Your assignment
Please transcribe exactly, and only, the lines of the data below between the line holding "足場職人の給料はどのくらい？年収・待遇を徹底解説！ (505, 467)" and the line holding "休日手当や残業手当の支給 (202, 436)", inclusive.

**** Supplied entries

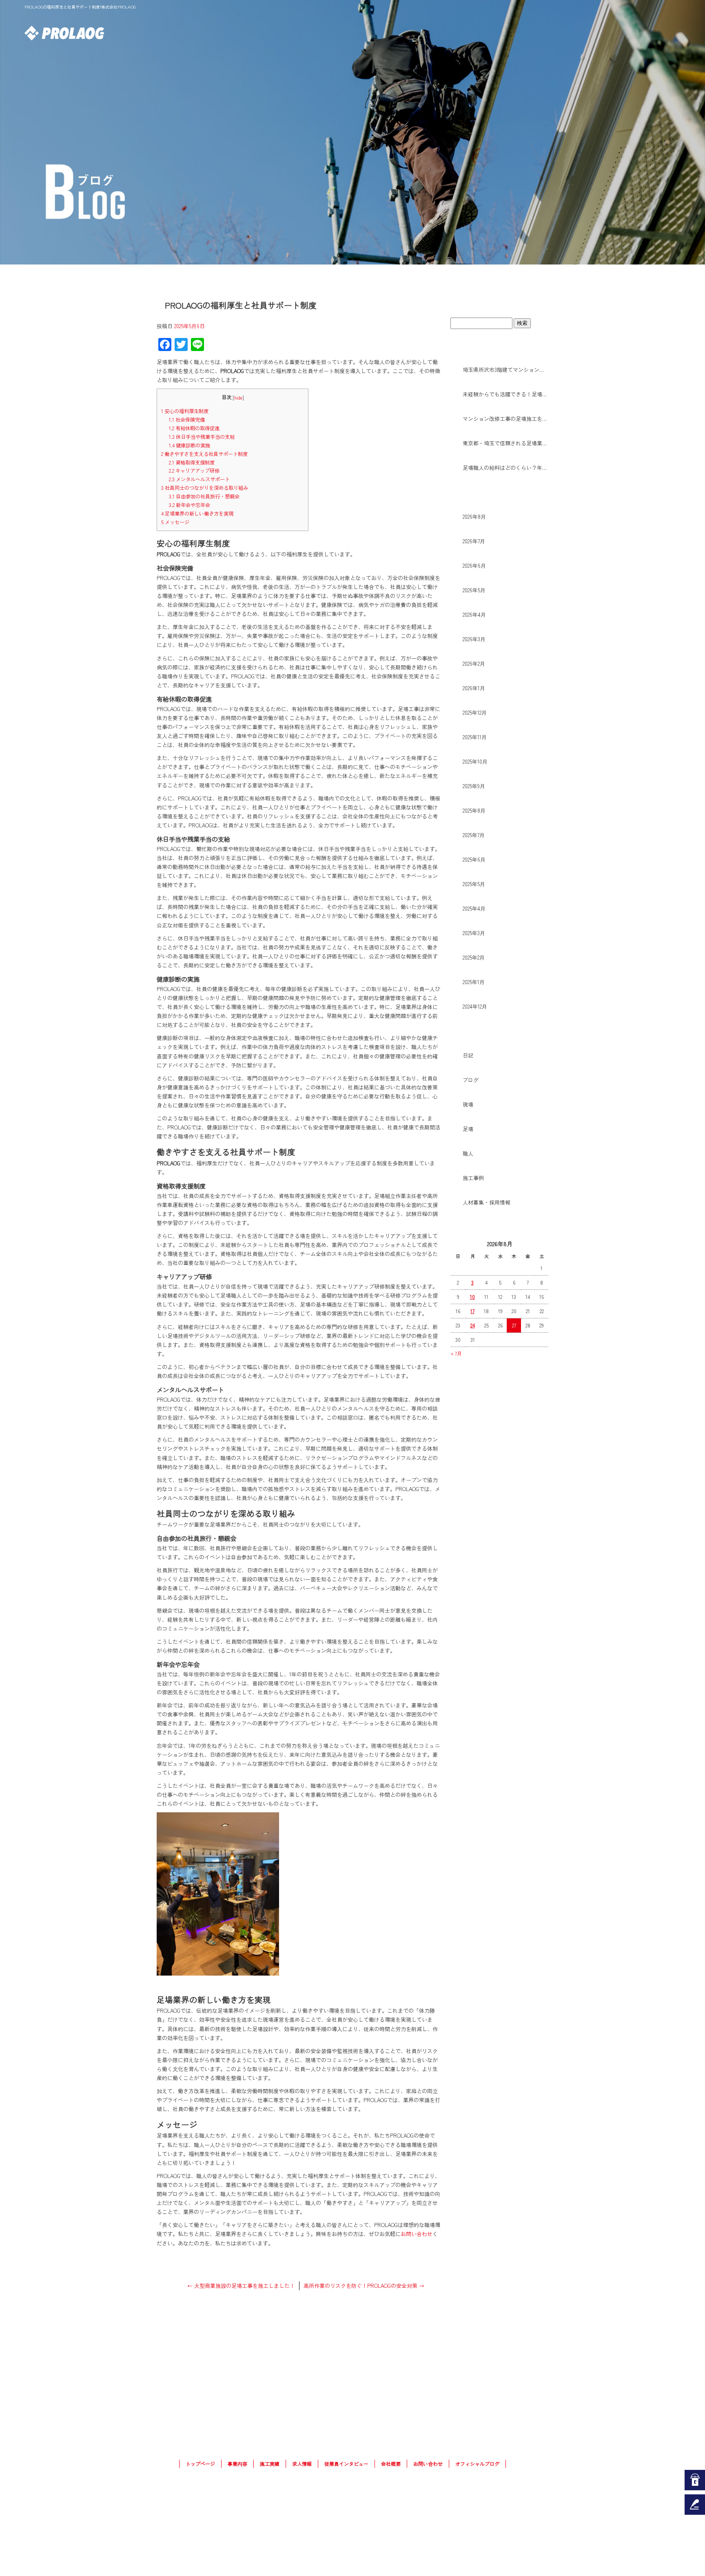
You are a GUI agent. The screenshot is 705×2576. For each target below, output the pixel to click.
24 (472, 1325)
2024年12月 (475, 1006)
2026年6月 (474, 565)
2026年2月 (474, 663)
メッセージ (175, 522)
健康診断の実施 (189, 445)
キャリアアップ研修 (194, 470)
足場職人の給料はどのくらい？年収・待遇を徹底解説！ (505, 467)
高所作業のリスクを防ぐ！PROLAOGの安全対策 (364, 2285)
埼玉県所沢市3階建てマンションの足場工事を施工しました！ (505, 369)
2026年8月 (474, 516)
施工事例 (473, 1178)
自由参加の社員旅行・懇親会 (204, 496)
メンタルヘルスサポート (199, 479)
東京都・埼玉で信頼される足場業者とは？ (505, 443)
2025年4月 (474, 908)
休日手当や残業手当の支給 (202, 436)
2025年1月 (474, 982)
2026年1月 (474, 688)
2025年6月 (474, 859)
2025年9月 (474, 786)
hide (238, 397)
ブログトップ (499, 301)
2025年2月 (474, 957)
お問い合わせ (668, 32)
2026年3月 (474, 639)
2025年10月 (475, 761)
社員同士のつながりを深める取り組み (204, 487)
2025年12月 (475, 712)
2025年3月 (474, 933)
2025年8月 (474, 810)
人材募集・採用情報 (486, 1202)
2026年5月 (474, 590)
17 (472, 1310)
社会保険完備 (187, 419)
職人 (468, 1153)
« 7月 (456, 1353)
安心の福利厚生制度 (184, 411)
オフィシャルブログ (477, 2463)
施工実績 (521, 32)
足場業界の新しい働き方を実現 (197, 513)
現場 (468, 1104)
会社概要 (619, 32)
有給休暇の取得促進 (194, 428)
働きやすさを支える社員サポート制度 (204, 454)
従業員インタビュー (346, 2463)
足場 (468, 1129)
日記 (468, 1055)
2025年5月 (474, 884)
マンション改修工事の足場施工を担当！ (505, 418)
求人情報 (570, 32)
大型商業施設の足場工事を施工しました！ (241, 2285)
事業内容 (472, 32)
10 (472, 1296)
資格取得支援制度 (192, 462)
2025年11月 (475, 737)
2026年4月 (474, 614)
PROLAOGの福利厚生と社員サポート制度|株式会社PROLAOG (80, 7)
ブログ (471, 1080)
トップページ (423, 32)
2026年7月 (474, 541)
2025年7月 (474, 835)
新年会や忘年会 (189, 505)
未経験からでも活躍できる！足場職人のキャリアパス (505, 394)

********

Exercise result
足場職人の給料はどのくらい？年収・待遇を徹底解説！ (505, 467)
高所作業のリスクを防ぐ！PROLAOGの安全対策 (364, 2285)
埼玉県所沢市3階建てマンションの足場工事を施工しました！ (505, 369)
2026年8月 (474, 516)
施工事例 (473, 1178)
自由参加の社員旅行・懇親会 (204, 496)
メンタルヘルスサポート (199, 479)
東京都・埼玉で信頼される足場業者とは？ (505, 443)
2025年4月 (474, 908)
休日手当や残業手当の支給 (202, 436)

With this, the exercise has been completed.